Goal of the exercise →
Return the lines below that carry the word "computer".

Exercise materials →
--- START ---

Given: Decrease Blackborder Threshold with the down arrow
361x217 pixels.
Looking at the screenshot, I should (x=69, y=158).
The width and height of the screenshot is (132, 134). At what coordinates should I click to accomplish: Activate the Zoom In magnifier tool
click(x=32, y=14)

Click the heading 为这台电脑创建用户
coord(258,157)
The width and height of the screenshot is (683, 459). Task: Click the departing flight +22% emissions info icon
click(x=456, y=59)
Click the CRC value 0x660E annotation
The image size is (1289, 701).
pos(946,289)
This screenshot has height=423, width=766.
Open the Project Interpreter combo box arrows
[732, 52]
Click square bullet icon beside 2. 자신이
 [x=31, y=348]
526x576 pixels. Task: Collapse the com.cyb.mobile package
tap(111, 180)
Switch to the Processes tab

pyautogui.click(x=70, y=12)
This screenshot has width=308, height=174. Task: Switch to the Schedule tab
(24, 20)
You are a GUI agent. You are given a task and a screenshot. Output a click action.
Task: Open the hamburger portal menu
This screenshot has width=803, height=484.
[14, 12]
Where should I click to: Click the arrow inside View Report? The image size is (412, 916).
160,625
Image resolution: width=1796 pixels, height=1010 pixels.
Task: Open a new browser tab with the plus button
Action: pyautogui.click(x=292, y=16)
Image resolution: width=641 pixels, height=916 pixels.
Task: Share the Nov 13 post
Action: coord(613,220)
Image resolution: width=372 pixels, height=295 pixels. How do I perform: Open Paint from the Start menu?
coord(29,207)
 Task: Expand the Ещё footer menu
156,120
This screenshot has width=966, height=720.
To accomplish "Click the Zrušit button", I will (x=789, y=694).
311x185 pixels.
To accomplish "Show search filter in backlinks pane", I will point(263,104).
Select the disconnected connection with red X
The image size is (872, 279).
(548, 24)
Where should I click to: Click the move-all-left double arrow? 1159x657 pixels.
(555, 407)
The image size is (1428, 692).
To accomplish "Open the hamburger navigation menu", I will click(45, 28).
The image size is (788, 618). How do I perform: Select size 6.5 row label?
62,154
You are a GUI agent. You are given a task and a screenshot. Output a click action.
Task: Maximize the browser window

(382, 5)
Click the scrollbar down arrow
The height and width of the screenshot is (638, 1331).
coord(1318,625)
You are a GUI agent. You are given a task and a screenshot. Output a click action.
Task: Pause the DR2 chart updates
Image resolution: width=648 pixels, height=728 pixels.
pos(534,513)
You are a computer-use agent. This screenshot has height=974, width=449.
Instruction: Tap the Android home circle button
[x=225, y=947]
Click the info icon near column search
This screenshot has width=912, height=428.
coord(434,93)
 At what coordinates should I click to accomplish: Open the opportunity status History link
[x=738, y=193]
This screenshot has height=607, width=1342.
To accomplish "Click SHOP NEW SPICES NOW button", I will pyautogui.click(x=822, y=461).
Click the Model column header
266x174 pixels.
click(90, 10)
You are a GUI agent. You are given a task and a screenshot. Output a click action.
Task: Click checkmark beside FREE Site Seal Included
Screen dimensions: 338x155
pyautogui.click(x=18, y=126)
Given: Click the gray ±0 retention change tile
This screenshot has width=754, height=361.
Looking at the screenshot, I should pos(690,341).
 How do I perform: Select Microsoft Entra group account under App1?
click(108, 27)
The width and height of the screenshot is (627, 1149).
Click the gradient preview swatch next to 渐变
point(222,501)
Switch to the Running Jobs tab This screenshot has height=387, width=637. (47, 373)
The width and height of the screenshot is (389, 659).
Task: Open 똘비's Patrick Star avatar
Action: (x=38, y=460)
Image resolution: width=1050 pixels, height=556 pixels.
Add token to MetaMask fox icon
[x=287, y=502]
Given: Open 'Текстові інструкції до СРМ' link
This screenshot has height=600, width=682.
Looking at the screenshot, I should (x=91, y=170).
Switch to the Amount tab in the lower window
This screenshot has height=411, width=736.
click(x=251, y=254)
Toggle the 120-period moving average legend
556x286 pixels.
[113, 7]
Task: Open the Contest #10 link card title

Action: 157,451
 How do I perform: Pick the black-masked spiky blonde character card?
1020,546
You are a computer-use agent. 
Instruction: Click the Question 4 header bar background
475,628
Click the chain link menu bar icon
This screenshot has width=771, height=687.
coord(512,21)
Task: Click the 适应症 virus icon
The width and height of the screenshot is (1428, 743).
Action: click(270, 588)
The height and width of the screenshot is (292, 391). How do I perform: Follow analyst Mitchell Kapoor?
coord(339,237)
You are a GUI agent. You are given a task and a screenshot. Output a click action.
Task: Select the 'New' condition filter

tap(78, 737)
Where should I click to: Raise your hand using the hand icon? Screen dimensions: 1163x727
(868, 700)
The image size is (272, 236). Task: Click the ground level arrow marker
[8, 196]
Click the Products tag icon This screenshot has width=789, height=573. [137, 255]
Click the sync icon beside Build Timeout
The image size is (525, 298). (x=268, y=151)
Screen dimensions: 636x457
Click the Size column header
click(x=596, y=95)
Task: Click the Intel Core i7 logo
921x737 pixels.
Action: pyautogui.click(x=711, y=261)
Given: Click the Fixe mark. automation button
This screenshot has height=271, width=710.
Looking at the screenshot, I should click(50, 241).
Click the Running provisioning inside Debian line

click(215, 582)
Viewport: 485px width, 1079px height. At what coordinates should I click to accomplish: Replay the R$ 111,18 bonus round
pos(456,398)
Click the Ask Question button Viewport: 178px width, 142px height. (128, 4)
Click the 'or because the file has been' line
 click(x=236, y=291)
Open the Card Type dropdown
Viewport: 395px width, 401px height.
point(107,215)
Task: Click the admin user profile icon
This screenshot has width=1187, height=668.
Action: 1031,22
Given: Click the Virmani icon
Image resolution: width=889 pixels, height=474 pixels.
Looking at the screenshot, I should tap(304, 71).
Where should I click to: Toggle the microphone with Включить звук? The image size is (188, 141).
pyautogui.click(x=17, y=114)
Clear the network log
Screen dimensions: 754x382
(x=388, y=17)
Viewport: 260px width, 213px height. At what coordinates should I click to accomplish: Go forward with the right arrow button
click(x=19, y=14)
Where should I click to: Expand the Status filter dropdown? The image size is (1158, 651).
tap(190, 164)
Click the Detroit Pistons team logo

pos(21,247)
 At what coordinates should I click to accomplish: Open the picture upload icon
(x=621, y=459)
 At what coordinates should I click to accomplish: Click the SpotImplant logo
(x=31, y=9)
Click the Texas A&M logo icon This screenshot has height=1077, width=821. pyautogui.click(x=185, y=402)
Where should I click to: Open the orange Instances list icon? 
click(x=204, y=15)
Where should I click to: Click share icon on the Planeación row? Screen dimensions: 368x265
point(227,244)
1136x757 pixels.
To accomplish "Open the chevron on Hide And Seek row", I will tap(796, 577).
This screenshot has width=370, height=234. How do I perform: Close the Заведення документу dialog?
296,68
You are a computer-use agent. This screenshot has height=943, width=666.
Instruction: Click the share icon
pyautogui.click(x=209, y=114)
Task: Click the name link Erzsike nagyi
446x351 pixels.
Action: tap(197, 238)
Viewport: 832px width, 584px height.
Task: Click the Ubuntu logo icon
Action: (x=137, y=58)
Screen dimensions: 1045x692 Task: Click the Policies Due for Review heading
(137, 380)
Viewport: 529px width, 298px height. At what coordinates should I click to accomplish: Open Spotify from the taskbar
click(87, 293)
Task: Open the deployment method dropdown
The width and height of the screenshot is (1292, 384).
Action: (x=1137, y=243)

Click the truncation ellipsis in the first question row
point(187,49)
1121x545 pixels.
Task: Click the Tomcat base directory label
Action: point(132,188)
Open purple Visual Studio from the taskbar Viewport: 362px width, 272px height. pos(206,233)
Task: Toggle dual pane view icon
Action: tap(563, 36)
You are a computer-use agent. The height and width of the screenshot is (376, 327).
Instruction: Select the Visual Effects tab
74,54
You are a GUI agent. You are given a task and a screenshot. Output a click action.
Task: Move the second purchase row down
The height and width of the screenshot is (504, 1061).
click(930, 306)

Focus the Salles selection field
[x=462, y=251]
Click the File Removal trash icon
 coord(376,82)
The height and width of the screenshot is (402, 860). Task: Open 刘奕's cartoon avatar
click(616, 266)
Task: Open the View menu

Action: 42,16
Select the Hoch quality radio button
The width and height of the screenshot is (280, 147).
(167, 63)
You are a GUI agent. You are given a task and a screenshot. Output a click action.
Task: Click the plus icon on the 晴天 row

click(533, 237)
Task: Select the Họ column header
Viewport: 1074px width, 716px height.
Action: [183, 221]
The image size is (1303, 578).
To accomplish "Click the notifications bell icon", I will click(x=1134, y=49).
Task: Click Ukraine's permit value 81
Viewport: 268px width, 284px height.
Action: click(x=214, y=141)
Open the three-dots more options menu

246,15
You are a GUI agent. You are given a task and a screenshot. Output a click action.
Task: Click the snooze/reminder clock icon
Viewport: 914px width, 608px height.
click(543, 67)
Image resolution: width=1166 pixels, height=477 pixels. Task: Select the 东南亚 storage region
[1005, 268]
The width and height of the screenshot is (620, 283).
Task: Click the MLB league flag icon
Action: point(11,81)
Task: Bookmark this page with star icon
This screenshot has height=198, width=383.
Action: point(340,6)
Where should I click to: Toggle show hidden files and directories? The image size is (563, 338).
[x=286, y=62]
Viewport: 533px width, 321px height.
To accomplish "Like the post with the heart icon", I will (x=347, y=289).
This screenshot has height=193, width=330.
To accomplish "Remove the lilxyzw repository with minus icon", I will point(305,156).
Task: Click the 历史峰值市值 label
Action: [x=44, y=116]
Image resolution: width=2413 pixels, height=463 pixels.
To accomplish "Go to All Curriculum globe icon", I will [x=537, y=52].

--- END ---

Result of the exercise →
You are a computer-use agent. This screenshot has height=974, width=449.
You are a computer-use agent. 
You are a computer-use agent. This screenshot has height=943, width=666.
You are a computer-use agent. The height and width of the screenshot is (376, 327).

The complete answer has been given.